Seo Eunchong, Park Hye Yoon, Park Kyungmee, Koo Se Jun, Lee Su Young, Min Jee Eun, Lee Eun, An Suk Kyoon
Section of Self, Affect and Neuroscience, Institute of Behavioral Science in Medicine, Yonsei University College of Medicine, Seoul, South Korea.
Department of Psychiatry, Yonsei University College of Medicine, Severance Hospital, Seoul, South Korea.
Front Psychiatry. 2020 Jun 26;11:577. doi: 10.3389/fpsyt.2020.00577. eCollection 2020.
Patients with schizophrenia and individuals at ultra-high risk for psychosis (UHR) have been reported to exhibit impaired recognition of facial emotion expressions. This impairment has involved both inaccuracy and negative bias of facial emotion recognition. The present study aimed to investigate whether UHR individuals display both types of impaired facial emotion recognition and to explore correlations between these impairments and schizotypy, as well as paranoia levels, in these individuals.
A total of 43 UHR individuals and 57 healthy controls (HC) completed a facial emotion recognition task consisting of 60 standardized facial photographs. To explore correlations, we assessed schizotypy using the Revised Physical Anhedonia Scale and Magical Ideation Scale and paranoia level using the Paranoia Scale and persecution/suspicious item of the Positive and Negative Syndrome Scale in UHR individuals.
Compared with HC, UHR individuals exhibited less accuracy for facial emotion recognition (70.6% vs. 75.6%, p=0.010) and a higher rate of "fear" responses for neutral faces (14.5% vs. 6.0%, p=0.003). In UHR individuals, inaccuracy was significantly correlated with schizotypy scores, but not with paranoia level. Conversely, "disgust" response for neutral faces was the only fear response correlated with paranoia level, and no threat-related emotion response correlated with schizotypy scores.
UHR individuals exhibited inaccuracy and negative bias of facial emotion recognition. Furthermore, schizotypy scores were associated with inaccuracy but not with negative bias of facial emotion recognition. Paranoia level was correlated with "disgust" responses for neutral faces but not with inaccuracy. These findings suggest that inaccuracy and negative bias of facial emotion recognition reflect different underlying processes, and that inaccuracy may be a vulnerability marker for schizophrenia.
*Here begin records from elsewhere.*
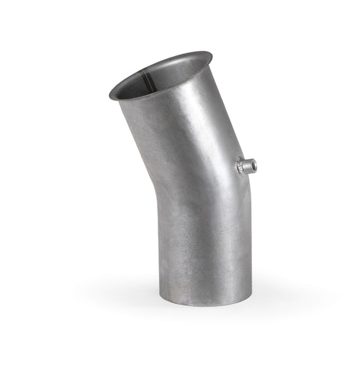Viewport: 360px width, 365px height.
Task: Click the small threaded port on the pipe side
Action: [246, 168]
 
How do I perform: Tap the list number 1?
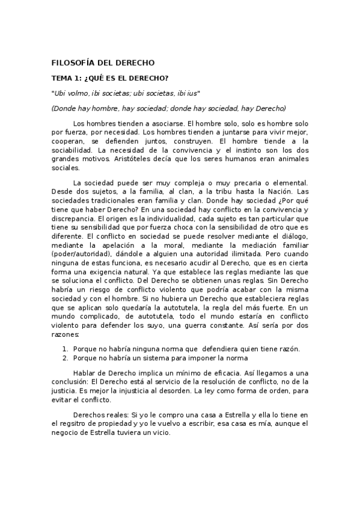[x=65, y=349]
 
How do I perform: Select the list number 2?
[x=65, y=358]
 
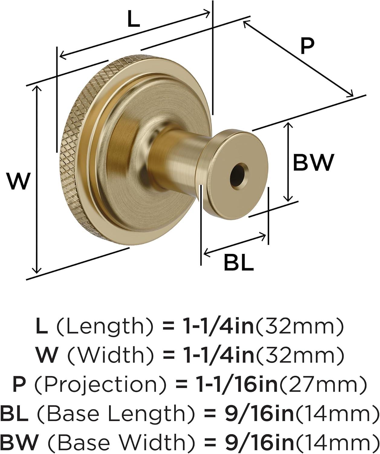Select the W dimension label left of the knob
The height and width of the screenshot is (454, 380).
tap(18, 181)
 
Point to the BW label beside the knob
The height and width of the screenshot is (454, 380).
tap(313, 163)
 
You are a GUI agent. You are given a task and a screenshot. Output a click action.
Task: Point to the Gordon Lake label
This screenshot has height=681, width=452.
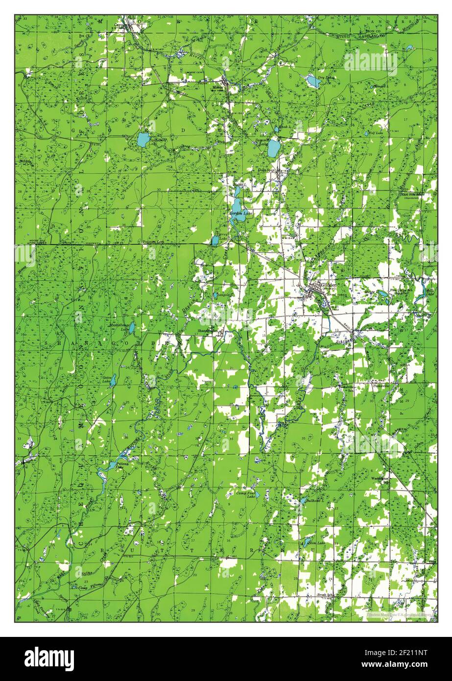(240, 214)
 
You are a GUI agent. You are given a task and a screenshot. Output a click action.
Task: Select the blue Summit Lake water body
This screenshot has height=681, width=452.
(274, 146)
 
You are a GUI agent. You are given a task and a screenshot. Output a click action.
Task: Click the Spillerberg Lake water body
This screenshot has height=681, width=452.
(143, 140)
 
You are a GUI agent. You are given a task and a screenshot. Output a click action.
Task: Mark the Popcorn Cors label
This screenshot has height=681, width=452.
(152, 242)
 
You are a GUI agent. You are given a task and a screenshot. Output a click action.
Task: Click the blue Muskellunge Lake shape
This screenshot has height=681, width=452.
(132, 327)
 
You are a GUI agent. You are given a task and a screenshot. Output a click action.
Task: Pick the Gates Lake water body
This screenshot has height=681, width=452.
(113, 380)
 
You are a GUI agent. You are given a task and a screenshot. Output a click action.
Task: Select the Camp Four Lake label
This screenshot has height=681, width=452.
(245, 494)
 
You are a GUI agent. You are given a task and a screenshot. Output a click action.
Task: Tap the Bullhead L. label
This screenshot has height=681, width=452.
(313, 501)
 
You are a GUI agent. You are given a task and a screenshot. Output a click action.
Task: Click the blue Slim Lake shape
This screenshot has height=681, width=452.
(306, 542)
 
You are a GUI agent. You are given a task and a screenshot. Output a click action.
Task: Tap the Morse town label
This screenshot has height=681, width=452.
(217, 88)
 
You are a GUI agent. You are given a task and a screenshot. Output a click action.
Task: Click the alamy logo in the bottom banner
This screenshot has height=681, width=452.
(49, 658)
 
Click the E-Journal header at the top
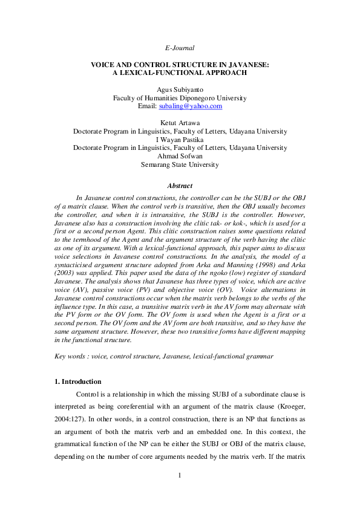coord(180,47)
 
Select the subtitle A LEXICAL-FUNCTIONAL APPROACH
coord(180,73)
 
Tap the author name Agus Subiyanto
coord(180,89)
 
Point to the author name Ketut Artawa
coord(180,123)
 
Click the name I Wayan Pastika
coord(180,139)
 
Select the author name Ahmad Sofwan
coord(180,155)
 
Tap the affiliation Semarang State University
coord(180,164)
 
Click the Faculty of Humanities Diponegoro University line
coord(180,98)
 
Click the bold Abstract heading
coord(180,186)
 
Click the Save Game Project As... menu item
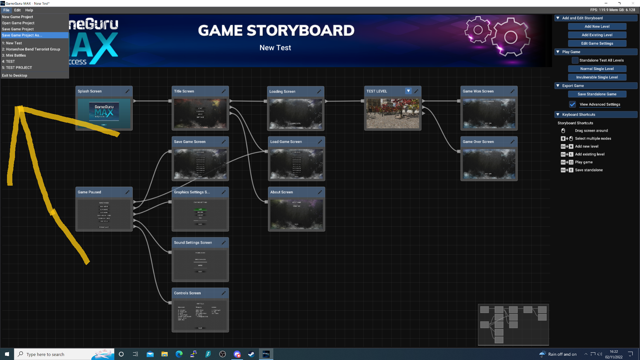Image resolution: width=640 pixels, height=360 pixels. tap(22, 35)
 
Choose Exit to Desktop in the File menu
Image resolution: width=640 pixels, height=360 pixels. tap(15, 76)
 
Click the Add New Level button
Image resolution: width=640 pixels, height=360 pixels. tap(597, 27)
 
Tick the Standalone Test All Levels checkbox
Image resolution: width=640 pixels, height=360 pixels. tap(575, 60)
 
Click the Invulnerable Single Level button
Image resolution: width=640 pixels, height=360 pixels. tap(597, 77)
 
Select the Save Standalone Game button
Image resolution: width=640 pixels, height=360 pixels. tap(597, 94)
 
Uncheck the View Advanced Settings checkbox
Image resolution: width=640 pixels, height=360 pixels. tap(572, 104)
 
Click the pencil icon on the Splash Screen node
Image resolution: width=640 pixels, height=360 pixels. tap(127, 91)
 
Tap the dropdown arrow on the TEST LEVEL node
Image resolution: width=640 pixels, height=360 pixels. tap(408, 91)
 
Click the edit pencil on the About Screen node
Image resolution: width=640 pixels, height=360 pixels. tap(320, 192)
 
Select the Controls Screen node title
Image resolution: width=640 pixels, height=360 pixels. tap(187, 293)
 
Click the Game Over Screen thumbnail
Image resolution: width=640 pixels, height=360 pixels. tap(489, 164)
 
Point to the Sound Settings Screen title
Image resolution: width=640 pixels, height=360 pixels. tap(193, 243)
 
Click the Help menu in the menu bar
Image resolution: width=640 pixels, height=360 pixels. tap(29, 10)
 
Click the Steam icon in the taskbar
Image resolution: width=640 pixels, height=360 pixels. tap(251, 354)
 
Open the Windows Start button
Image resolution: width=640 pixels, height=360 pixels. tap(7, 354)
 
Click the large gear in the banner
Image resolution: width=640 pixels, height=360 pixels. tap(510, 37)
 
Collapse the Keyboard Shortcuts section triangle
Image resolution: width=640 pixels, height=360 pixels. tap(558, 115)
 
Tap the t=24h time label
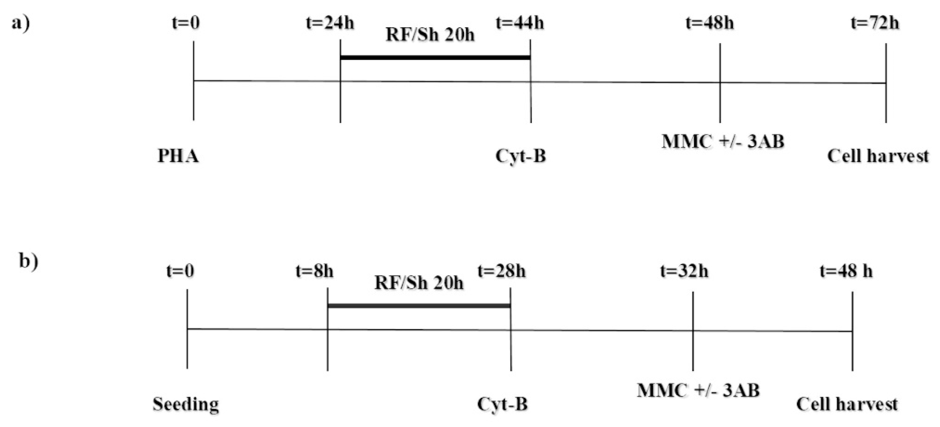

据报道,精神分裂症患者和精神病超高风险个体(UHR)对面部情绪表达的识别存在障碍。这种障碍包括面部情绪识别的不准确和消极偏差。本研究旨在调查UHR个体是否表现出这两种类型的面部情绪识别障碍,并探讨这些障碍与这些个体的分裂型人格特质以及偏执水平之间的相关性。
共有43名UHR个体和57名健康对照者(HC)完成了一项面部情绪识别任务,该任务由60张标准化面部照片组成。为了探讨相关性,我们使用修订后的躯体快感缺乏量表和神奇观念量表评估UHR个体的分裂型人格特质,并使用偏执量表以及阳性和阴性症状量表中的迫害/怀疑项目评估偏执水平。
与HC相比,UHR个体面部情绪识别的准确性较低(70.6%对75.6%,p=0.010),对中性面孔的“恐惧”反应率较高(14.5%对6.0%,p=0.003)。在UHR个体中,不准确与分裂型人格特质得分显著相关,但与偏执水平无关。相反,对中性面孔的“厌恶”反应是唯一与偏执水平相关的恐惧反应,且没有与分裂型人格特质得分相关的威胁相关情绪反应。
UHR个体表现出面部情绪识别的不准确和消极偏差。此外,分裂型人格特质得分与不准确相关,但与面部情绪识别的消极偏差无关。偏执水平与对中性面孔的“厌恶”反应相关,但与不准确无关。这些发现表明,面部情绪识别的不准确和消极偏差反映了不同的潜在过程,并且不准确可能是精神分裂症的一个易感性标志物。